AMD was touting their latest graphics card technology: Radeon Pro WX. This is a series of graphics cards designed for architecture, product development, gaming and visual effects. AMD also announced that they were releasing ProRender, a powerful physically-based rendering engine into open source, giving developers access to the source code.

AMD also announced new technology designed for large dataset applications, which will be available initially as a developer kit.

Website: radeon.com/siggraph/

– – –

Amazon had a number of products in their booth. The one that caught my attention was Lumberyard, a 3D cross-platform game engine that is integrated with the Amazon Web Services and Twitch. Even more enticing, for developers, is that it is free.

“By starting game projects with Lumberyard, you can spend more of your time creating great gameplay and building communities of fans, and less time on the undifferentiated heavy lifting of building a game engine and managing server infrastructure.” (Amazon website)

Website: aws.amazon.com/lumberyard/

– – –

Ricoh was showing the latest version of their camera, Theta, containing two 180° lenses in a handheld device that allowed you to shoot a 360 VR movie, using something the size of a stapler.

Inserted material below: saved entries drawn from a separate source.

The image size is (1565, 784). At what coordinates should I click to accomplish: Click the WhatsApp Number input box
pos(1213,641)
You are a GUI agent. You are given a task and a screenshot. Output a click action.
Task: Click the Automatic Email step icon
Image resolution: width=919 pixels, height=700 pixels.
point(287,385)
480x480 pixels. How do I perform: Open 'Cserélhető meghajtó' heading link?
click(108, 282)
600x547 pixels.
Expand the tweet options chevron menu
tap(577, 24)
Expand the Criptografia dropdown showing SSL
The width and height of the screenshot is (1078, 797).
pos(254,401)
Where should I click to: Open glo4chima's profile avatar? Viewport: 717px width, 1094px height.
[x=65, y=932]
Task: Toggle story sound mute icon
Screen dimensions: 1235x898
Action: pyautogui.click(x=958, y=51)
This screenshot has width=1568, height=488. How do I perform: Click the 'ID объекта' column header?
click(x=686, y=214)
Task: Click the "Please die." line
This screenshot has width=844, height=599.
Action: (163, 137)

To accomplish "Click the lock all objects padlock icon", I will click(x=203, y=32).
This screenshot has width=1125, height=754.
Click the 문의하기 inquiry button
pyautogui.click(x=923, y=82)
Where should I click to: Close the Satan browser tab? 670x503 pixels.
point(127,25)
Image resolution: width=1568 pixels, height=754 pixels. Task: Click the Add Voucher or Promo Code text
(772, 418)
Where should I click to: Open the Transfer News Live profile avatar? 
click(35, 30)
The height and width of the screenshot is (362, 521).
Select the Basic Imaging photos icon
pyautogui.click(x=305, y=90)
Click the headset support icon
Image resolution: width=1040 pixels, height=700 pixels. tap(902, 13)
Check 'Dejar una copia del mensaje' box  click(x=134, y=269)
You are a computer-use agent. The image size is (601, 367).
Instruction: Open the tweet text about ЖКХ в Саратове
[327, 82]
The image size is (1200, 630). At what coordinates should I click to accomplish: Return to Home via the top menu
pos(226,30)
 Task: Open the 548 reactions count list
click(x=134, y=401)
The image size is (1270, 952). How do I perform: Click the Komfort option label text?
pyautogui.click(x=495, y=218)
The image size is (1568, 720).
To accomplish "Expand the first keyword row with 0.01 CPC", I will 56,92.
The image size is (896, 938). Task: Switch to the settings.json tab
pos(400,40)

The camera shoots both stills and 360° video.

Website: theta360.com/en/

– – –

Mantis Vision showed their Pocketscan 3D, a small 3D camera/scanner that allows users to “put 3D data acquisition in the hands of app developers, game designers, artists, and industry professionals. Turning people and objects into high resolution 3D models and in real-time” allows you to create 3D modeling on the go. They told me it was designed for automotive, industrial, academic, medical and construction projects. (Mantis-Vision website)

Website: www.mantis-vision.com

– – –

Stratsys was showing a high-end 3D printer that allowed images to contain up to six different materials inside the same printed object. They showed me a ring of about 20 different samples that varied by color, texture and translucency; allowing more complext and visually interesting objects to be printed.

3D printing has revolutionized creating props and set pieces in Hollywood. After watching this system print, I can understand why.

Website: www.stratasys.com/j750

– – –

Canon, in conjunction with Motion Analysis, was showing a remote motion tracking and training facility that allow motion capture actors to create avatars that could be placed on remote devices, such as satellites, to provide training, maintenance, or design verification.

Canon website: www.usa.canon.com
Motion Analysis website: www.motionanalysis.com

– – –

Bournemouth University was demoing DRInventor, a personal research assistant that can link a research paper to the web to see what other papers may be relevant to it. “Dr Inventor acts as a personal research assistant, utilizing machine-empowered search and cognitive computation to bring research novel and thought-proving perspectives for scientific innovation. It has a particular focus on computer graphics and SIGGRAPH authors.

This harks back to the strong educational and research foundation of SIGGRAPH.

Website: drinventor.eu

– – –

FXGear was showing three technologies for VR surfaces: Qualoth, high-quality cloth simulator, FXHair, realistic hair simulator, Flux, fully scalable fluid simulator, and ezCloth, cloth animation tool for game characters.

Website:www.fxgear.net

= = =

After wandering the expo floor, I strolled over to the vast Experience Space. In addition to the floor-to-ceiling hanging color garden, and several ride simulations, the edges were filled with displays of technical papers.

It was fascinating to listen to the depth of conversations between academics and their audience as they explained their latest findings.

There were demos of gear that was way cool – and totally understandable, like this 3D scanner that captured 3D panable images of objects inside the scanner using an array of cameras mounted around the edges. It would be completely happy on the set of any sci-fi movie.

OH! I should also mention the graffiti boards scattered about the halls. There must have been six of them, all the size of a medium-sized billboard and totally filled with, um, cool stuff.

All-in-all, it was a day spent have my brains expanded by the amazing art that all this new technology can create.